» **EXERCISE**
Format as a numbered list the part of the items that opens with the line containing "386x360 pixels. Task: Select" and closes with the line containing "(x=60, y=160)", both lines included. Leave out blank lines.

↓

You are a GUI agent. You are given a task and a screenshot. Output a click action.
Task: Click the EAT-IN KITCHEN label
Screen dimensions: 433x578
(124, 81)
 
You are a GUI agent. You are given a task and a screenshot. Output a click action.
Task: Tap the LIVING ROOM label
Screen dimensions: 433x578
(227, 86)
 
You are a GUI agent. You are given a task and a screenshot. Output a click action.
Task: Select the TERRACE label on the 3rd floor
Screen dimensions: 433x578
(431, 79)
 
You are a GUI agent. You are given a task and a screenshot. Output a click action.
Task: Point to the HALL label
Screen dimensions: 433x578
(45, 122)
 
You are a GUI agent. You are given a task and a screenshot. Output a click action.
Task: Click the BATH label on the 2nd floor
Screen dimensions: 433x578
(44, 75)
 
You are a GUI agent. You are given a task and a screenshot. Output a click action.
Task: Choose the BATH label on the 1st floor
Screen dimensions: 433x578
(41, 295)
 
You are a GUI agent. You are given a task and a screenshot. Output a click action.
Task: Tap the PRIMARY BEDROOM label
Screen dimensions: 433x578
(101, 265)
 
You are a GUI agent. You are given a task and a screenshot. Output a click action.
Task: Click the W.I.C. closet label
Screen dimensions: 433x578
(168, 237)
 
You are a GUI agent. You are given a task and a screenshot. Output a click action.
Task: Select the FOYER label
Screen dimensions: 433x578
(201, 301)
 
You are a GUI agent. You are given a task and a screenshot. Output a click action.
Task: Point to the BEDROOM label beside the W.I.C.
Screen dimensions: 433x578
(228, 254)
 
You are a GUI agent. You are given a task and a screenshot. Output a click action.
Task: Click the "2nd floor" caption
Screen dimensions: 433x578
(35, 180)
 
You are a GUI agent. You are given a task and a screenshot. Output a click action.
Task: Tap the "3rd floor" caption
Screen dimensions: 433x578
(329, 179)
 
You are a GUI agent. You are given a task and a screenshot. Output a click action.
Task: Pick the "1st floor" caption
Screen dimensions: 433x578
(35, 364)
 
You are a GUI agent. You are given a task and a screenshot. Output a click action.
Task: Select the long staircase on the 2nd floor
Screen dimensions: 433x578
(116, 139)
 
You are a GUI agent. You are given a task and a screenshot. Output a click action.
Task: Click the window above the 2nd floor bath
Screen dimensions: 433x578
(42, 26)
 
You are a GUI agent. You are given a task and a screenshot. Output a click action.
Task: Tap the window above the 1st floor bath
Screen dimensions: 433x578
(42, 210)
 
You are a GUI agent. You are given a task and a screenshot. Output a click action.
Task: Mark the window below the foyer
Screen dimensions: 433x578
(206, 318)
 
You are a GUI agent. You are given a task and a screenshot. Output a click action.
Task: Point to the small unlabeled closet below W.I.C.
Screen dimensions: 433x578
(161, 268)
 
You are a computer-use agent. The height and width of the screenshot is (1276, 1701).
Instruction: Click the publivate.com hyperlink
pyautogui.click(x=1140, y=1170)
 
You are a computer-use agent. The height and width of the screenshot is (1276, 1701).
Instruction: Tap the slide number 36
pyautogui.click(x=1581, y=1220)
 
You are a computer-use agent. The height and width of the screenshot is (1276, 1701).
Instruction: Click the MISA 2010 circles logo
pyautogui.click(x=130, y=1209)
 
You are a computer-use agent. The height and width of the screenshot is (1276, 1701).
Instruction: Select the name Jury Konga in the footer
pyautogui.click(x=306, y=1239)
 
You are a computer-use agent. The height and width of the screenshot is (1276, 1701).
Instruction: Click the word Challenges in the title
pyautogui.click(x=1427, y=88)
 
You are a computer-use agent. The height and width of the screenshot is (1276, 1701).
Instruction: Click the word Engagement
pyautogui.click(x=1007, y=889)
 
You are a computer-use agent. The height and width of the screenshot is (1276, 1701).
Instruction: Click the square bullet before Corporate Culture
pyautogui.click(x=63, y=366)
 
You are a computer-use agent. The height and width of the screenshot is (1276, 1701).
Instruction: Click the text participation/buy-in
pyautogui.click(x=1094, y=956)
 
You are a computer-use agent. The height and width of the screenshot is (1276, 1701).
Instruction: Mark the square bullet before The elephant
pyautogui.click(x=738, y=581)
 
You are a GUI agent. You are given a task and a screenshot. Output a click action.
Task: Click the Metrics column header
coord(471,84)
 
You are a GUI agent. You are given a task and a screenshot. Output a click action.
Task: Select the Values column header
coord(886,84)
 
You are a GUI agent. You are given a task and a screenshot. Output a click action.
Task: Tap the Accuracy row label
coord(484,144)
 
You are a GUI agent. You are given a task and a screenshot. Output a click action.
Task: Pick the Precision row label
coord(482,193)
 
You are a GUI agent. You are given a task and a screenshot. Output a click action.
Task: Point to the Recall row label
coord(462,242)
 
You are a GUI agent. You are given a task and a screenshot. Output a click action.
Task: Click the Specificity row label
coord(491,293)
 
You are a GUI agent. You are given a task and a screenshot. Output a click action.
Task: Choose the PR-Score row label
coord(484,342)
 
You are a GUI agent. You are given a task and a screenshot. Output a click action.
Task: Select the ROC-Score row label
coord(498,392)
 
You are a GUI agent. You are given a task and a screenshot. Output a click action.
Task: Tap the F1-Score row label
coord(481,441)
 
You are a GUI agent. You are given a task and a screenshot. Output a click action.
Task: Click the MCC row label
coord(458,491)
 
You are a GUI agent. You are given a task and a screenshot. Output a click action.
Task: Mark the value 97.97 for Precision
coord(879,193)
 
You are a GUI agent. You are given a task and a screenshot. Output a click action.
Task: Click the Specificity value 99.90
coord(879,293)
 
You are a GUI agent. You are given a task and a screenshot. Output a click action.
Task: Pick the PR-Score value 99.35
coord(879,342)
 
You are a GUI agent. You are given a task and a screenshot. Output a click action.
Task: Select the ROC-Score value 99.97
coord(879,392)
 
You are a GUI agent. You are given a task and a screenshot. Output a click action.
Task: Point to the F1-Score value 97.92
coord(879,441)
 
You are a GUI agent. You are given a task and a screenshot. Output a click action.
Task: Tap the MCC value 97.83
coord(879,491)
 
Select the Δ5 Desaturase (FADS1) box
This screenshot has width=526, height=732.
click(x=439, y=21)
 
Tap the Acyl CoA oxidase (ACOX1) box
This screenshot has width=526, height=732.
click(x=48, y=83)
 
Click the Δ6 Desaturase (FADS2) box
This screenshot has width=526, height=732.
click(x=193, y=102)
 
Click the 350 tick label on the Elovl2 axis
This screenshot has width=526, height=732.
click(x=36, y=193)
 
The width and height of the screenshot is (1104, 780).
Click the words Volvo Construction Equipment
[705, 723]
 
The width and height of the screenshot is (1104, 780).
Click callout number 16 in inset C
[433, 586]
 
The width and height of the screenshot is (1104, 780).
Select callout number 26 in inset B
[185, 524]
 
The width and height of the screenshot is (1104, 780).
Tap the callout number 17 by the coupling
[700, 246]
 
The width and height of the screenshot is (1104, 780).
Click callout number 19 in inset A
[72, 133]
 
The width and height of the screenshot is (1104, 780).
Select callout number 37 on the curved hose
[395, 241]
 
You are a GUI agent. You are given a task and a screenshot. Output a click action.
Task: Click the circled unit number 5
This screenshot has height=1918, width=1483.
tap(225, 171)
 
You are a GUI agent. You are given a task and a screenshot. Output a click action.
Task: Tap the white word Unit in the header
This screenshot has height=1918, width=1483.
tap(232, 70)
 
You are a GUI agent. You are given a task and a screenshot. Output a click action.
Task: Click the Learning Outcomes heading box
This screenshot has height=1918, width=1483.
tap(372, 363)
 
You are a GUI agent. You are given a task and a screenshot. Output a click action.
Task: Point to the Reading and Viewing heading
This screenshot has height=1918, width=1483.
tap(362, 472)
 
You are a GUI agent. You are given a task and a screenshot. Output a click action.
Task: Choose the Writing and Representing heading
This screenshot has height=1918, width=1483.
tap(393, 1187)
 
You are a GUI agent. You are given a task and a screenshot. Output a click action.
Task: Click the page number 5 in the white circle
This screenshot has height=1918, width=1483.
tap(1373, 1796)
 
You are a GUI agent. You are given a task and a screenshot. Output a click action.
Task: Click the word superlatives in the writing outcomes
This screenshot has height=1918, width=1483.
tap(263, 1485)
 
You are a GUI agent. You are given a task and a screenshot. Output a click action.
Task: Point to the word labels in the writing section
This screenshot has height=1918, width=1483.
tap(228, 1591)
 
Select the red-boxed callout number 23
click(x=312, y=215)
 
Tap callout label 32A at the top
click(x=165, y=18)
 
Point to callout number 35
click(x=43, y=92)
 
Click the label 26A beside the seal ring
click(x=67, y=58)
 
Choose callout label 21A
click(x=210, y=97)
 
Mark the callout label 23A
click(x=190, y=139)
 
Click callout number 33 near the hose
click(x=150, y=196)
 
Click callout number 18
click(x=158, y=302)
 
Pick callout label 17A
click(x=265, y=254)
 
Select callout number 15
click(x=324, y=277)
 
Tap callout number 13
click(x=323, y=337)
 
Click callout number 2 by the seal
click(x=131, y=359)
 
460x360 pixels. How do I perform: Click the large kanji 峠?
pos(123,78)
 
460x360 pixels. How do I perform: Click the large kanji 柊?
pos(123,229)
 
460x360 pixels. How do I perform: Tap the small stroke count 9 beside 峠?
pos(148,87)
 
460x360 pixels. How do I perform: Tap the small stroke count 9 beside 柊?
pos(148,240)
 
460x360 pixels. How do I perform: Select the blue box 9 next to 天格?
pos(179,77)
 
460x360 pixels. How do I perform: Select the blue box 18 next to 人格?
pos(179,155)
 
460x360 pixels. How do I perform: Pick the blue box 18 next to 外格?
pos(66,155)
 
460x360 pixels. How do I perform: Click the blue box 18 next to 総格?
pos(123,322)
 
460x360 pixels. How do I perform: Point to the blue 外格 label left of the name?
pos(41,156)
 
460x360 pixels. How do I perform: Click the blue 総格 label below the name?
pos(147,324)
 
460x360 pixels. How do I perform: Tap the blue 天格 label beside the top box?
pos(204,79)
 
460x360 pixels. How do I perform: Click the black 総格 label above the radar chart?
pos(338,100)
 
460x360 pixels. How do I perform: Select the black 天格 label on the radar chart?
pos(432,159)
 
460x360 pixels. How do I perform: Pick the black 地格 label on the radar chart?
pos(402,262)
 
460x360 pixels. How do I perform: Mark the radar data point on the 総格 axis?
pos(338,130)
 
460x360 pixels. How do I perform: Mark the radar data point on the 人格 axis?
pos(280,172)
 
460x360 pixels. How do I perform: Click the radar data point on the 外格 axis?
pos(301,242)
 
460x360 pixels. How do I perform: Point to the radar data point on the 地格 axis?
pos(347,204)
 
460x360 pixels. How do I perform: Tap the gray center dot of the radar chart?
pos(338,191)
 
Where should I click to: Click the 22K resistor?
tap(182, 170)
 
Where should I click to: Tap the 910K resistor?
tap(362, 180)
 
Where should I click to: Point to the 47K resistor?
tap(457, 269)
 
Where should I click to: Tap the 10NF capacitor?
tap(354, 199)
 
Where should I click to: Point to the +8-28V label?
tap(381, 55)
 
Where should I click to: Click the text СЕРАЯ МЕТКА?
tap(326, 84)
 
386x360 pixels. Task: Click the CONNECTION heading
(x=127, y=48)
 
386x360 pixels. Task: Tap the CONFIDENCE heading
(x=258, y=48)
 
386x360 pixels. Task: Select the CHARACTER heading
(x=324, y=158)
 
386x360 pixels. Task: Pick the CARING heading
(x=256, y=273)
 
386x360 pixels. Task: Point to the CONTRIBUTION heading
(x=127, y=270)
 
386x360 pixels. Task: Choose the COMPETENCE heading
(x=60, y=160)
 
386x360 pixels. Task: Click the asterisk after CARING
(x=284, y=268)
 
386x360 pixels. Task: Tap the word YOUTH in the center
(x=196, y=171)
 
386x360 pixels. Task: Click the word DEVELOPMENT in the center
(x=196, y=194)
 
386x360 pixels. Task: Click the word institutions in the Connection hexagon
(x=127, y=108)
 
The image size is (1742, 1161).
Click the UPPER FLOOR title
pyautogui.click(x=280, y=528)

↑

» **OUTPUT BELOW**
1. 386x360 pixels. Task: Select the CHARACTER heading
2. (x=324, y=158)
3. 386x360 pixels. Task: Pick the CARING heading
4. (x=256, y=273)
5. 386x360 pixels. Task: Point to the CONTRIBUTION heading
6. (x=127, y=270)
7. 386x360 pixels. Task: Choose the COMPETENCE heading
8. (x=60, y=160)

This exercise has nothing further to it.